Aquela visão angelical penetrou em seu ser como um sopro de desassombro que durou poucos segundos, ao virar seu novo olhar para o altar, deparou-se com uma das cenas mais medonhas da sua vida. Mesmo sem nunca ter enxergado, as histórias de sua mãe sempre puseram muitos monstros em sua imaginação. Aquela figura vermelha com dentes grandes e afiados que trazia consigo três chifres na cabeça e grandes asas negras, saboreava lentamente o corpo podre de outro bebê. A criatura ao perceber estar sendo vista, proferiu em latim.

— Qui me videt, moriatur. (Quem me vê deve morrer).

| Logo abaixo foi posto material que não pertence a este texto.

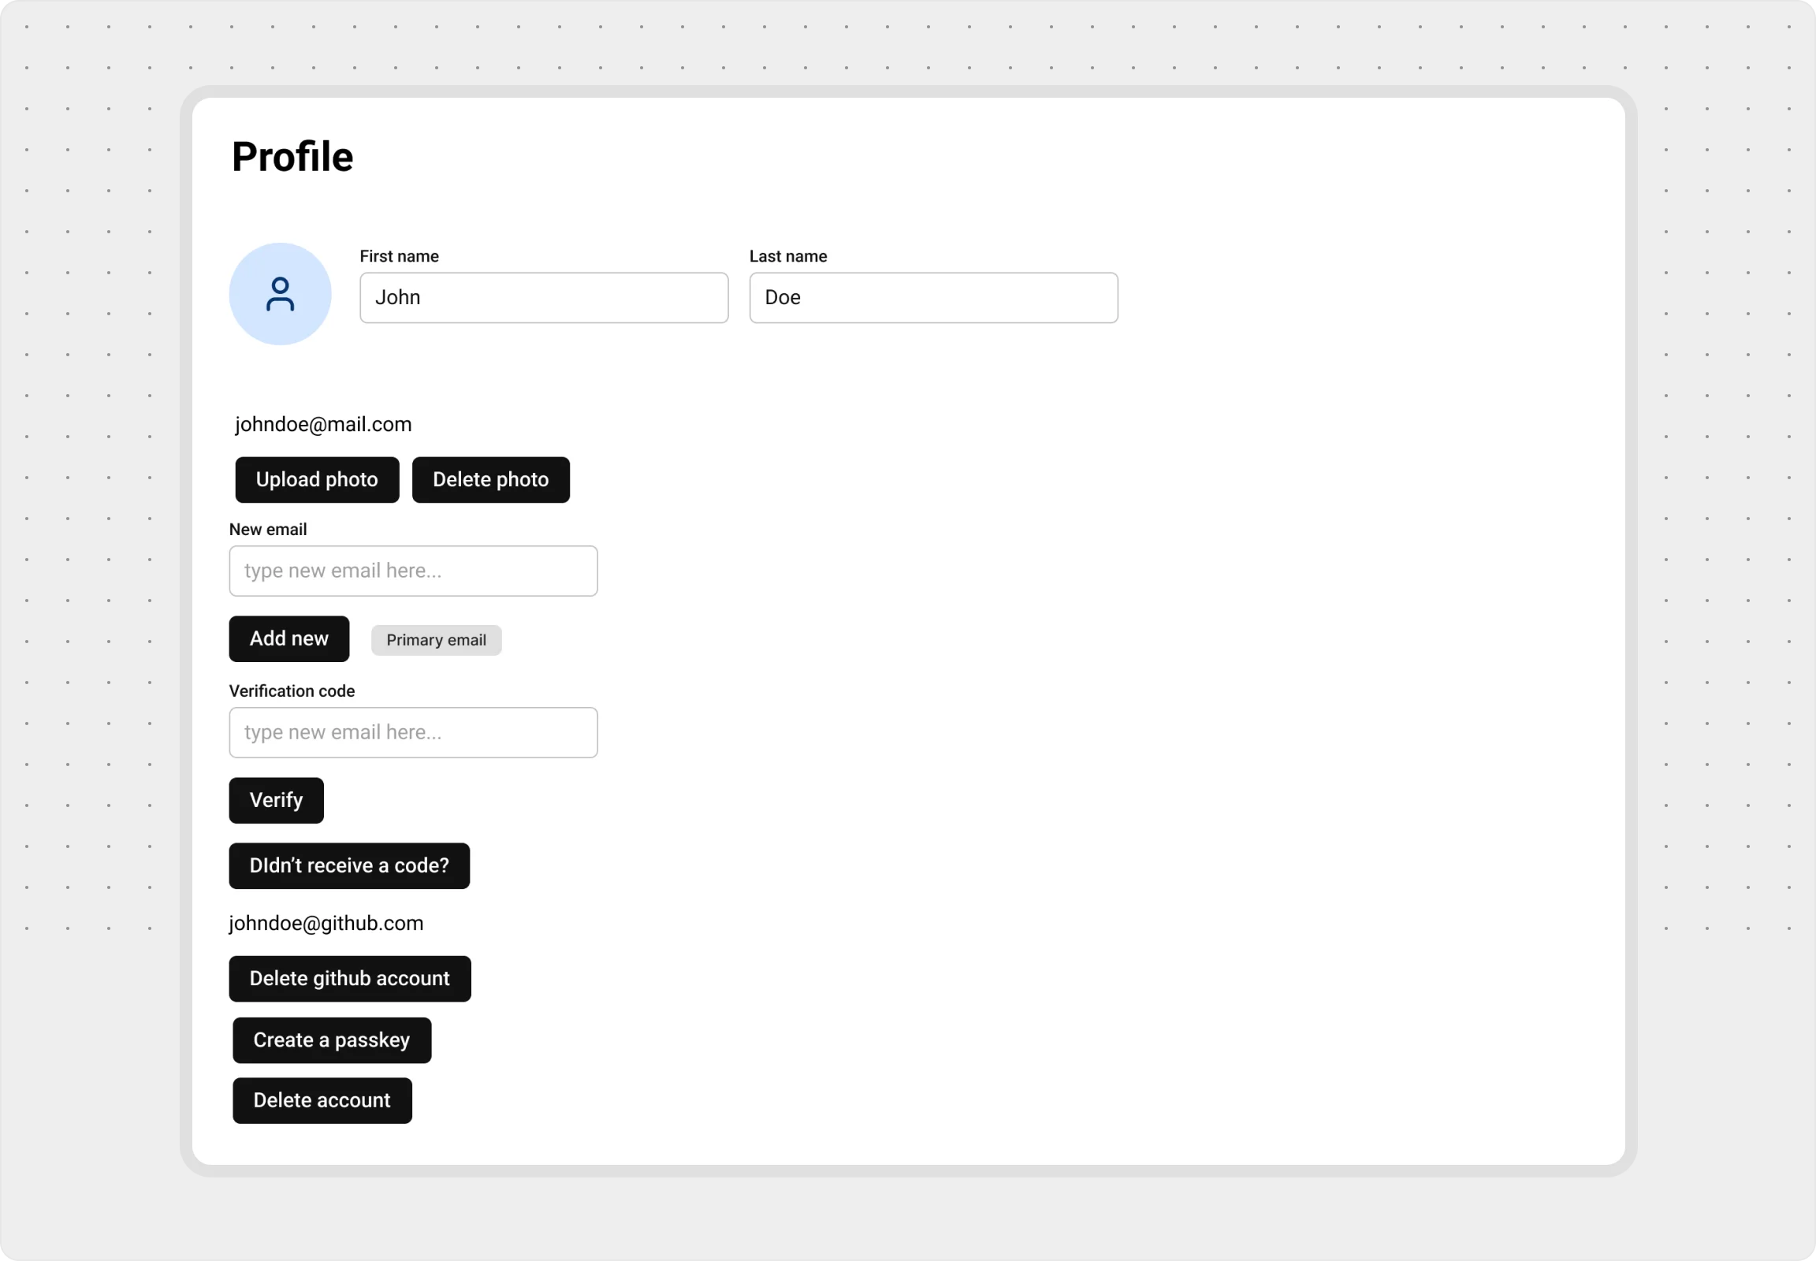Image resolution: width=1816 pixels, height=1261 pixels.
Task: Click the Add new button
Action: click(x=289, y=639)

Aquele monstro ajoelhado à mesa, satisfazia-se com os restos mortais daquela criança. Telmo ainda sem acreditar conseguir enxergar, olhou mais em sua volta, teve certeza do que o seu tato já havia lhe mostrado; os corpos dos moradores que todos pensavam ter sumido, na verdade, estavam apodrecendo na casa de Deus. De um lado, corpos espalhados, banhados por muito sangue, ossos distribuídos pelos bancos, castiçais cravados nos peitos dos idosos, imagens de santos cobertos de lama e os rostos desesperados daqueles que ainda não foram devorados, evidenciava a forma como foram mortos. Do outro lado, homens acorrentados pelos pés, sem cabeça, e mulheres deixadas apenas com o tronco em cima de pilares, como se fossem troféus ou obras de arte macabra, fizeram com que os olhos de Telmo fossem apertados e despejassem lágrimas pelo seu rosto.

O monstro chifrudo parecia não se importar com os movimentos desajeitados daquele homem que descobriu da pior maneira o que é ver o mundo com os olhos. Telmo passou a questionar a própria realidade, não acreditando no que passava à frente de seus olhos. Julia já não o acompanhava e ele cogitou fazer algo pelos corpos; porém, o medo era tanto que não tinha forças para fazer nada além de tentar salvar a si próprio. Então, abandonou o silêncio e correu em direção à saída; durante esse breve espaço de tempo, percebeu carregar o crucifixo de Julia em uma das mãos, atraindo, assim, a atenção do monstro para si, mas nem sequer prestou atenção, deu meia volta e foi na direção daquele que trouxera todo o mal e solidão para o vilarejo. Uma vez na escadaria do altar, ainda horrorizado, saiu tropeçando e cambaleando pelos degraus frios da escada de pedra, mas nada o parou. Assim que chegou no altar da igreja, ergueu o crucifixo e apontou para os olhos do chifrudo. Aquela coisa vermelha abriu os braços e as asas com uma velocidade absurda, soltou um grito estridente e cravou as garras das duas mãos no peito de Telmo, voou o mais alto que o telhado da igreja permitia e jogou seu corpo no chão. Antes do último suspiro, Telmo avistou a cruz de Jesus ainda inteira, mas coberta de corvos bicando a cabeça do crucificado.

Telmo saiu da igreja e, uma vez lá fora, deparou-se com uma chuva fina o esperando; ignorando tudo ao seu redor, caminhou na direção de sua casa. Percebendo que poderia enxergar todos os moradores do vilarejo novamente, mas seus semblantes não eram felizes, seus corpos não estavam inteiros e o vermelho-sangue decorava os seus rostos e as paredes de suas moradias. Tenebris não era mais um lugar abandonado, e por mais que estivesse conformado com a solidão, não estava mais sozinho.